When I first started learning to program, it was in BASIC on my old 386. No frameworks, no libraries — just line numbers, GOTO
, and me, trying to make something happen on the screen.
I taught myself to make extremely rudimentary computer graphics. I wasn’t drawing circles or sprites — I was manipulating individual pixels. Literally placing and moving little coloured dots around on a black screen. It felt like magic. Primitive, yes — but still magic.
Back then, I had a theory.
A computer screen (or a printed page) is just pixels. Pixels in a fixed grid, each with a limited set of colour values. But the combinations — the permutations — are practically infinite. Every image you’ve ever seen, and every image that could ever be, is just one permutation of coloured squares.

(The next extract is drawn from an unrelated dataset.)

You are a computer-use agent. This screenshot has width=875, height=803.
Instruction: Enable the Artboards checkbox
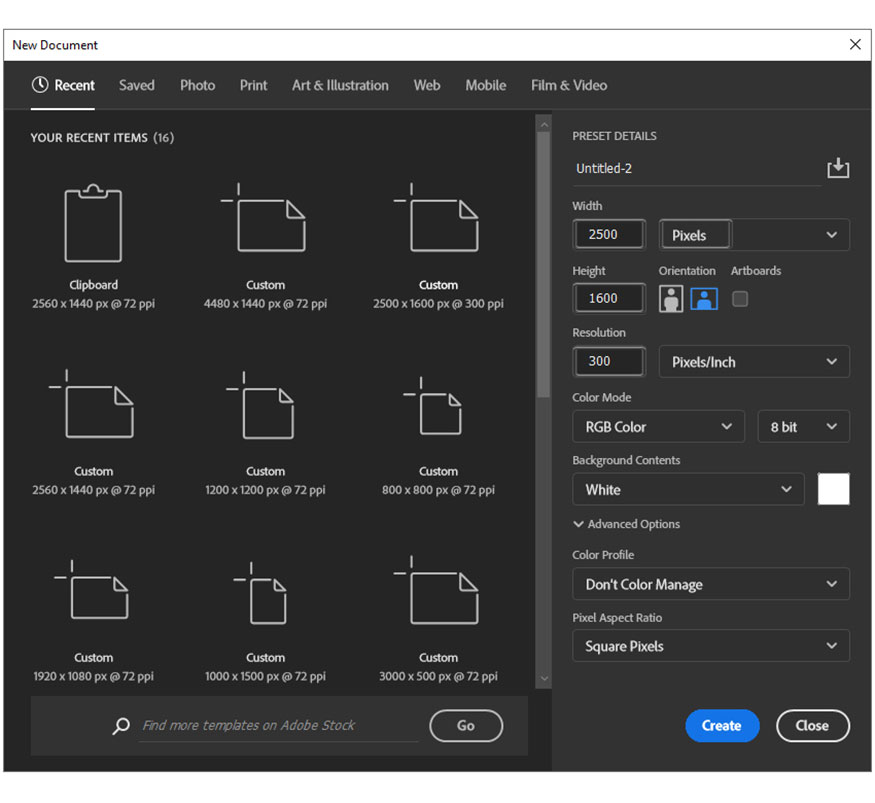740,298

So I imagined building a program that simply randomised pixels. No input, no prompt. Just an engine churning out pixel combinations.

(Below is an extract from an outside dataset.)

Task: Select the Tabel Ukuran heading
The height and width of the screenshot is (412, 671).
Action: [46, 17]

If I let it run long enough, I reasoned, it would eventually output:
- A perfect photo of me shaking hands with the Queen (despite that never happening)
- A frame-by-frame recording of the Big Bang
- Or a never-before-seen Renaissance masterpiece, signed and dated
Anything you could imagine — and far more that you couldn’t — would emerge. Given enough time, every image must appear.
That was the theory, anyway.
Fast forward to today, and I can’t help but see the echo of this idea in diffusion models — the AI systems that now generate images from noise.
These models don’t throw pixels around randomly, of course. They’re trained on billions of images, gradually learning how to de-noise static into recognisable patterns. But at their core, they still rely on navigating a vast space of possible pixel combinations, nudged by probability and learned associations.
Where my naive image randomiser would take trillions of years to stumble across anything coherent, today’s models can conjure photorealistic scenes, fake memories, or imaginary places in seconds.
What changed? We taught the machine to guess which pixel patterns matter.
It’s funny — I used to dream about building a pixel engine that could surface the impossible. In a way, we’ve built that now. But instead of waiting for randomness to do the work, we’ve given it direction, context, and taste.
And now, it’s not just possible to generate a photo of me shaking hands with the Queen — I could do it in 30 seconds, with perfect lighting, at Buckingham Palace, smiling just the right way.
It still feels like magic.
Only now, it’s programmable.